_Task_
Copy out every record below in full, shifting each coordinate in the answers by adding 76 to every number and leaving all other text unchanged.

◆ ◆ ◆

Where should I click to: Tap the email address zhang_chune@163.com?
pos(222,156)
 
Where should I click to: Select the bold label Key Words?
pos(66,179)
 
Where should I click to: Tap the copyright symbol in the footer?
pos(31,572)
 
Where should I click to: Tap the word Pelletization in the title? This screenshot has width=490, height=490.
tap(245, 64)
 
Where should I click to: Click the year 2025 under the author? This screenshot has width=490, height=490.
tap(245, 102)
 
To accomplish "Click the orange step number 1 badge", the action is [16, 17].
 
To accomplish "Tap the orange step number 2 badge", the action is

◆ ◆ ◆

_Written response_
Where should I click to: Tap the email address zhang_chune@163.com?
pos(298,232)
 
Where should I click to: Select the bold label Key Words?
pos(142,255)
 
Where should I click to: Tap the copyright symbol in the footer?
pos(107,648)
 
Where should I click to: Tap the word Pelletization in the title? This screenshot has width=490, height=490.
tap(321, 140)
 
Where should I click to: Click the year 2025 under the author? This screenshot has width=490, height=490.
tap(321, 178)
 
To accomplish "Click the orange step number 1 badge", the action is [92, 93].
 
To accomplish "Tap the orange step number 2 badge", the action is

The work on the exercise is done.